It's that time of the month heh?

That 230$ case is certainly one of them. Others I had in mind were definitely reaming and facing tools. For these needs, I've been eyeing Lifu tools but am not sure on the quality. They are half the price of Park and reviews aren't so bad... I'll most probably get them one day.

And it doesn't justify a thing that other bike companies charge the same ridiculous prices when you can often get equal quality tools from your local hardware store for a fraction of the price.


----------



## themanmonkey (Nov 1, 2005)

PissedOffCil said:


> That 230$ case is certainly one of them. Others I had in mind were definitely reaming and facing tools. For these needs, I've been eyeing Lifu tools but am not sure on the quality. They are half the price of Park and reviews aren't so bad... I'll most probably get them one day.
> 
> And it doesn't justify a thing that other bike companies charge the same ridiculous prices when you can often get equal quality tools from your local hardware store for a fraction of the price.


Your profile says you're a video game programmer and only been a cyclist for 5 years. I'm a professional bicycle mechanic with 25 years wrenching and 35 years cycling. Who do you think might have a better idea on what are professional bicycle repair tools?

Seriously, if you're looking at pro level tools Park is just fine and cheaper than most. Lifu/IceTools are a fine consumer tool, but they're not made to the same standards as professional tooling. Over the years there isn't many professional or consumer tools I haven't laid my hands on. Since this is my profession it's important that I know what's out there and how it works.

In the end you give one example and it's not even a tool, here is a Pelican case of similar dimensions and the the cost is $130 with foam at discount price, not full retail. Now Park has specific inserts made for them to fit the tools and things like that run around $100. So we're now at $230 which is the same price as the Park.

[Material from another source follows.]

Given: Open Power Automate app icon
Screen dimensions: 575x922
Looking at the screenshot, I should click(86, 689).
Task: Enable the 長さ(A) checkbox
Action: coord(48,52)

I know professional tools, they are my profession. When you talk about Lifu tools and screwdrivers it just shows that you don't know what professional tools are. You don't win debates with indignation and hyperbole, you win them with facts. Next time you come back please bring some.


----------



## the-one1 (Aug 2, 2008)

Now there's a professional tool.^


----------



## archer (May 20, 2004)

I don't think anyone mentioned any screwdrivers but themanmonkey.
I'd agree that LIFU screwdrivers aren't the best at least in their consumer kit.

I wouldn't buy Park though.
I'd buy specialty screwdrivers for firearms but there isn't any reason to pick up speciality bike screwdrivers or sockets or allen wrenches where the fasteners are the same as every other fastener.

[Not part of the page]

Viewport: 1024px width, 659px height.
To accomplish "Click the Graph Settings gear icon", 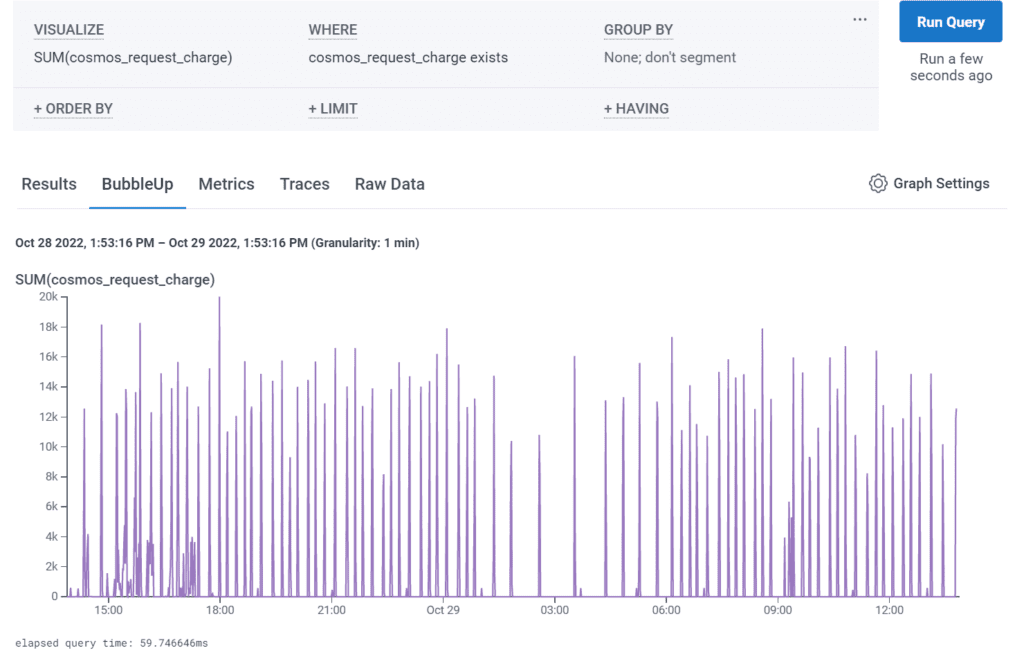I will click(878, 184).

The fact that the case has a Park label on it and is pretty much overkill in both application and price is the point. I was looking at Pelican cases recently and as I recall you can find them quite a bit less expensive than $130 even with foam included. The Park case is Park blue however and does include what looks like 'the standard traveling toolkit liner' used by copier repairmen everywhere. I've never really understood the plastic toolbox thing unless you are traveling then it might make some sense. Otherwise you are probably better off with a metal box with your own 'dead tool' cutouts.


----------



## timberstone (Feb 20, 2009)

archer said:


> I don't think anyone mentioned any screwdrivers but themanmonkey.
> I'd agree that LIFU screwdrivers aren't the best at least in their consumer kit.
> 
> I wouldn't buy Park though.
> ...


So far my tool kit goes where I go but I don't have a lot of the speciality tools yet. Once I do those will probably stay at home. Not sure I really need a chain whip when I go on vacation but for now the plastic box holds lube, tubes, patch kits, extra Co2 cartridges and basic hand tools. Some of the places where we go the only bike store that is within 50 miles is a walmart so anything that I may need for the bike I take with.

When I'm at home I keep everything in the same box just because it's easy. I do have a 3 drawer craftsman toolbox that I no longer use so that will get pulled back out for the tools I don't take with.


----------



## themanmonkey (Nov 1, 2005)

archer said:


> I don't think anyone mentioned any screwdrivers but themanmonkey.
> . . . (SNIP). . .
> The fact that the case has a Park label on it and is pretty much overkill in both application and price is the point. I was looking at Pelican cases recently and as I recall you can find them quite a bit less expensive than $130 even with foam included.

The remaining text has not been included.